Fine idea. And Google’s certainly doing a mighty fine job as far as the information on the web goes. But what about the great gobs of information that exist outside of the web itself? Some of this information sits on dusty library shelves, not yet in electronic form, and Google has, in fact, embarked on a very ambitious project to digitize entire college libraries (and copyright be damned, I say).

But there’s also a whole universe of information out there that already is in electronic format, and that already is accessible via the internet. But none of it is — yet — available through a Google search. If I had to venture a guess (and it appears that, yes, I have to!), I’d say these missing pieces of electronica are probably as large as the current, Google-searchable, piece of the internet.

And not only are they large…most of it is high-quality stuff. Materials that are consciously archived are generally deemed to be worthy of the effort exactly because they represent high quality information (searching the net is a blast, but we all know that there’s a lot of garbáge out there). But that high-quality-but-invisible information isn’t showing up when you Google for it. Information like…

PACER. The Public Access to Court Electronic Records is the US government’s effort at bringing the federal courts into the electronic age. They have semi-succeeded. PACER is an enormous dataset of federal court records that includes not only opinions, but the extensive, often arcane filings, that go into making up a case docket. It’s a combination of pointers to records along with actual documents themselves. It’s a mixed up, unwieldy, hit and miss, and very vast collection of information. It needs to be Googlized. There is a lot of other court information available at some federal courts that aren’t part of PACER, and at state and local courts as well, along with many court systems in other countries. All, all, all should be Googlized.

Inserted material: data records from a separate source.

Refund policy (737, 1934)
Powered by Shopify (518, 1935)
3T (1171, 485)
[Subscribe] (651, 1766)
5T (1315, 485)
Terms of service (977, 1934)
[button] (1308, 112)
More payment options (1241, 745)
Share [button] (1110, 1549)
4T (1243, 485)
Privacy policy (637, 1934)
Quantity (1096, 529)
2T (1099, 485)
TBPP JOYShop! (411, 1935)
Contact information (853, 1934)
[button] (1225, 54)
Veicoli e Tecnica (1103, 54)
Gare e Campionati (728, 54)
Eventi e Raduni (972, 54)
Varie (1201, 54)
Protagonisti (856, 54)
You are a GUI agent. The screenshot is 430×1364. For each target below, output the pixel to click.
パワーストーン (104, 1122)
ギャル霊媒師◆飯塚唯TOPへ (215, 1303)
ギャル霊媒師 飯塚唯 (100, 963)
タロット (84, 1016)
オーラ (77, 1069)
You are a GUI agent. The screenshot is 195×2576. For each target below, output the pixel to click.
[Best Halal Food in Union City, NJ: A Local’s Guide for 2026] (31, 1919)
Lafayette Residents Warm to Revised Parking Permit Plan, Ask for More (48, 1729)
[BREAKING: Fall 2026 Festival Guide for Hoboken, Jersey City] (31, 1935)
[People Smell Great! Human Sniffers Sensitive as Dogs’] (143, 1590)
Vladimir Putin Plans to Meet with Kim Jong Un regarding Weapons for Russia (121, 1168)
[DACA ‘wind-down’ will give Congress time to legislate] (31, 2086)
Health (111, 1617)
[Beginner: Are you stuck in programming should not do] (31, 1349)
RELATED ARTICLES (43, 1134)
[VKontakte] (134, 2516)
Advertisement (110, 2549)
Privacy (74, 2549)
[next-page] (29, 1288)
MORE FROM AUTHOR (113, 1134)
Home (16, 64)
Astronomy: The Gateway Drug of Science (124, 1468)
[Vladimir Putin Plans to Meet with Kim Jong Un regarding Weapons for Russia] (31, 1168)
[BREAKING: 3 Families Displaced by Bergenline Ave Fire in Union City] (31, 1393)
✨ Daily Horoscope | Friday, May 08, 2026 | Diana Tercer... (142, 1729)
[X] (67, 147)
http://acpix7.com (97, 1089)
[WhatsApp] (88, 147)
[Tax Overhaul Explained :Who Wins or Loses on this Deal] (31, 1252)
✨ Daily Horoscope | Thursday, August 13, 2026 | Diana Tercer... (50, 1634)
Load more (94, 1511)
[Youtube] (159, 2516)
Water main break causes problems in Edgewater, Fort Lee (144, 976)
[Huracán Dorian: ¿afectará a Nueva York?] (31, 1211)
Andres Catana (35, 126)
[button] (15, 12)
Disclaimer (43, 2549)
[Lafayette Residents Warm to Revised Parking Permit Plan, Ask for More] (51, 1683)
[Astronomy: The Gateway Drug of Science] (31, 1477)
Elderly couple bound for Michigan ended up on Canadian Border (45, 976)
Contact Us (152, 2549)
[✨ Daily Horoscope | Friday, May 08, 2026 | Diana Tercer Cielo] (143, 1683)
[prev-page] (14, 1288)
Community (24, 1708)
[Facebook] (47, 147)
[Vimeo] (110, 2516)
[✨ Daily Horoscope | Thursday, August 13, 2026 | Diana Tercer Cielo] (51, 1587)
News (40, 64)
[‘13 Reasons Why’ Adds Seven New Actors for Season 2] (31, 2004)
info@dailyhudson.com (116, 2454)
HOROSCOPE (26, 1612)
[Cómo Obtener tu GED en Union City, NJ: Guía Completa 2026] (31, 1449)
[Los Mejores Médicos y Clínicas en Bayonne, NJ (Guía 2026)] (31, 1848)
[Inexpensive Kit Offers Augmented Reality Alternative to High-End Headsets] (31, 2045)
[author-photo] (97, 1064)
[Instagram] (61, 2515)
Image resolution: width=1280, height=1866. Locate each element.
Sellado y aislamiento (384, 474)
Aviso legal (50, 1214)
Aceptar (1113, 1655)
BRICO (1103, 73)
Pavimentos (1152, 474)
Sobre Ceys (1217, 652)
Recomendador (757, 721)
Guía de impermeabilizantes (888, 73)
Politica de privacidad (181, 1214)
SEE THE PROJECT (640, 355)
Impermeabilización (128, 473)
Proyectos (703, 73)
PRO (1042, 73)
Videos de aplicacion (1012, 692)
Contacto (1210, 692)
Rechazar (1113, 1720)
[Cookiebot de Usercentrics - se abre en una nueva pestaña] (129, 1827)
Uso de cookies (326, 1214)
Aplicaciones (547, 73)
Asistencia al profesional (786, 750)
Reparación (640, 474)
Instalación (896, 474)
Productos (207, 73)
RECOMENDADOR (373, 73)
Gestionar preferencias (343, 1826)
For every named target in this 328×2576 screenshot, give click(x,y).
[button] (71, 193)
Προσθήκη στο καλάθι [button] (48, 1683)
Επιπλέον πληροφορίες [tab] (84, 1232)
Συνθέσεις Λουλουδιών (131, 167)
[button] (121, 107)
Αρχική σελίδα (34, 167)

And while we’re on the topic of courts, there’s also…

Lexis-Nexis. How big is Lexis-Nexis. Can you say exabytes? OK, maybe not that large (yet)…but it’s well on it’s way. Lex-Nex is another source of court cases (including a lot of historical material) but it’s also much more: full-text newspapers, magazines, directories, professional forms, credit reports, public filings, attorney general opinions, and stuff I’m sure I haven’t discovered yet.

I have mixed feelings about linking Lex-Nex and Google. Google is free, Lex-Nex isn’t, and that can make for an unhappy marriage. But the content that Lex-Nex has to offer is so compelling, that it’s probably worth exploring opportunities. After all, Google already makes available snippets of information from subscription sources that — if you want the full text — you have to pay for it. The bulk of Google Scholar materials seems to fall into this territory.

Internet Archive. How can you not love the Wayback Machine? In spirit, this is the undertaking most like Google itself. In practice, though, it’s badly in need of a system upgrade. If Google would take Wayback by the hand, meld it with its own vast collection of archived pages, make the whole thing searchable, and basically lead Wayback into the light, then Oh, What a Wonderful World This Would Be.

Newspapers. The first rough draft of history is available online back at least to the 1700’s, in multiple archives, and from a variety of nations. In addition to mainstream publications like the New York Times, there are a host of others that offer important insights into corners of world history. like the Baltimore Afro American , the Johannesburg Sunday Times or the Sydney Morning Herald.

I haven’t even mentioned patents, copyright, trademarks, corporate annual reports (a particularly easy one!), and other electronic materials already available, though not search-engine-available.

Wouldn’t adding all this to a Google search just hopelessly clutter up the results page? It could, but it doesn’t have to. A search that recognizes that there is a lot of highly-relevant material in, say, a court case, could simply ask a question like “Do you wan’t to see these results with court cases included?”

Well…do you?

pafalafaga aka David Sarokin

One Response to “Searching for Everything”

  1. eiffel says:

    Google goes part-way there with patents. Try this search:

    patent 5123123

    That catch, of course, is that you need to already know what you want.

    If nothing else, this example shows that a user-friendly interface exists for this kind of search.